Through a series of broad reforms, Atatürk modernized the country - albeit in the ‘Western’ sense of the word. These reforms included the introduction of state secularism modeled upon the French laïcité, which included a ban on religious attire in public institutions, the latinization of the Turkish alphabet, encouraging women to abandon traditional Islamic clothing, and the introduction of women's suffrage. Innovative as much as they were disruptive - and divisive - the reforms shared one goal: To reshape Turkish society.
To this day, the CHP continues to uphold Atatürk’s ideology, known as Kemalism.
Historically, the Turkish military regarded itself as the protector of Kemalism, the secular Turkish state, and the pro-Western ideals inherent in Kemalist ideology. On several occasions, it intervened to overthrow the government whenever it deemed that the administration was straying too far from Kemalist principles. The military was a dominant force in Turkish politics up until the failed coup of July 15, 2016, which aimed to overthrow President Erdoğan. The conspirators justified the coup by citing the erosion of secularism, the decline of democracy, and widespread corruption within the Turkish Republic.
It is important to note that this stewardship of Kemalist ideals has not always been bloodless. The Turkish military has a long history of using coups as a political tool, controversially acting as kingmaker by deposing several democratically elected governments throughout the 20th century. The bloody coup of 1980, in particular, has left a deep and lasting scar on the public’s memory.
The failure of the putchists in the 2016 coup led to significant changes in Türkiye's political landscape. The state transitioned to a new presidential system, concentrating vast political power in the hands of the president as various political, institutional, and constitutional checks were dismantled. The military has since been fully neutralized and is no longer regarded as wielding any significant influence in Turkish politics.

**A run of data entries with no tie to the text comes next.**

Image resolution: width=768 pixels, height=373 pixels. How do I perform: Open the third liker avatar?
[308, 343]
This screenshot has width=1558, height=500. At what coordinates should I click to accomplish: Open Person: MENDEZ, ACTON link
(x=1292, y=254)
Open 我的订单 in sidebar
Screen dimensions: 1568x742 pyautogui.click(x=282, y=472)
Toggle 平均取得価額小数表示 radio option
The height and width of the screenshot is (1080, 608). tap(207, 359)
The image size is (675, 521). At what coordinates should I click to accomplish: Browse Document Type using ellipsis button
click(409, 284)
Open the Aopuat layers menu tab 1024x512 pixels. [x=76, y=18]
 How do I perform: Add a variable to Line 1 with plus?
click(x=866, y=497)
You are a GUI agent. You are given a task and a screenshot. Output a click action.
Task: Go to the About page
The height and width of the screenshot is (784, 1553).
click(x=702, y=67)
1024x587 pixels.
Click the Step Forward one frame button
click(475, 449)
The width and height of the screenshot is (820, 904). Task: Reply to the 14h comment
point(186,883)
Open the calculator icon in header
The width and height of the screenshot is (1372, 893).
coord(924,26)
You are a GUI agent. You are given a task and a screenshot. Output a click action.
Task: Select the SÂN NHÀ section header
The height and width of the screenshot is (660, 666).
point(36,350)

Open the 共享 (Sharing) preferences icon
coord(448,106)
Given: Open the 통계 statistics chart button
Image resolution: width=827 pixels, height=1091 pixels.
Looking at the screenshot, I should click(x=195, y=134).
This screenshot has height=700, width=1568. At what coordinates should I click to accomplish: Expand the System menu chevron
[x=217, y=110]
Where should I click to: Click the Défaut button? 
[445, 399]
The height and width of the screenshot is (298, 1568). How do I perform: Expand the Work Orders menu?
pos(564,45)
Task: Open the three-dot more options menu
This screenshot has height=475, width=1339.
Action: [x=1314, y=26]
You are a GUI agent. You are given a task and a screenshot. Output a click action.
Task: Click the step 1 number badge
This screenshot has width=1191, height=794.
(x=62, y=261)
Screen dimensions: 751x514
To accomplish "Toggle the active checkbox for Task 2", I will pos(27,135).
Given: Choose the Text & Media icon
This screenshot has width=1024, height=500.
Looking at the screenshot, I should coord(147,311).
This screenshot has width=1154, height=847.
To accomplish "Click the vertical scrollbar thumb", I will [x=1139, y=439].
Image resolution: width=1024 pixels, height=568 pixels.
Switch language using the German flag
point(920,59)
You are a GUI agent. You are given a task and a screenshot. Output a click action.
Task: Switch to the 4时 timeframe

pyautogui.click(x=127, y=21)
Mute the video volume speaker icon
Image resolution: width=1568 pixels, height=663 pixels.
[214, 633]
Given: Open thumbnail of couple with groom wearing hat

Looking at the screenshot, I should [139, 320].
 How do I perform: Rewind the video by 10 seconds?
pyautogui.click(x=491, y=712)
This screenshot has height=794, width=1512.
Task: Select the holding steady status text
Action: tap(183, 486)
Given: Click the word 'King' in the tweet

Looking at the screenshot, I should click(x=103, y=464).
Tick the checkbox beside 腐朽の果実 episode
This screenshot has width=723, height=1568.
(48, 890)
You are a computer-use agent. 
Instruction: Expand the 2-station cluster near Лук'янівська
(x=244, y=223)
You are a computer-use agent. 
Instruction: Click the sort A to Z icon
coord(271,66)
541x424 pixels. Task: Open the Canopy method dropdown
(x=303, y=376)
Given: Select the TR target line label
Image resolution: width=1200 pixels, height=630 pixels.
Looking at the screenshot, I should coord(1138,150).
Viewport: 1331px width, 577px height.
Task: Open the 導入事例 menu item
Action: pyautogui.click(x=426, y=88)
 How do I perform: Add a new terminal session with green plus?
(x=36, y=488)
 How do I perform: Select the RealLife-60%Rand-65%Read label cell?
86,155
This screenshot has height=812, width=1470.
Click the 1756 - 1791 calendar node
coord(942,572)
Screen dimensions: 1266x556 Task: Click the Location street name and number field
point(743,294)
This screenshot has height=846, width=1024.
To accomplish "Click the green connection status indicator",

İmamoğlu, himself a Kemalist, advocates for a return to the founding ideals of the Turkish Republic established by Atatürk.
A Return To Kemalism?
İmamoğlu and Erdoğan represent the two main political divides in contemporary Turkish politics, embodying starkly contrasting visions for the country. If the CHP were to regain power, we could see a reversal of recent political changes by reducing the concentration of power in the president’s office and recommitting Türkiye to a more secular, ‘Western-style’ democracy, while one does wonder what that means these days. Some polls show that growing numbers of Turks are starting to favour the CHP over Erdoğan. Both parties are currently polling around 30%, with the CHP leading in some surveys.
On the other hand, Erdoğan has steered the country toward an increased Islamic revival, gradually eroding the secular foundations of the state since rising to power. Some of Atatürks more controversial laws, such as the ban on scarves for students, lawyers, and journalists, were revoked by Erdoğan, however, amid much criticism. Erdoğan defended his actions, insisting that he was protecting Muslims' right to freely express their religion. Religious schools and the Presidency of Religious Affairs (Diyanet) have also come to play a greater role in the educational system, while religious content has been increasingly incorporated into regular academic high schools. Policy changes like these have greatly appealed to a large conservative population, which has felt marginalized by a more secular elite since the country’s founding in the 1920s.
Returning to the events of today, the arrest could be considered ‘the nuclear option’ from Erdoğan, signalling that he views the CHP in general, and İmamoğlu in specific, as a major threat to his rule, despite him looking untouchable a decade ago.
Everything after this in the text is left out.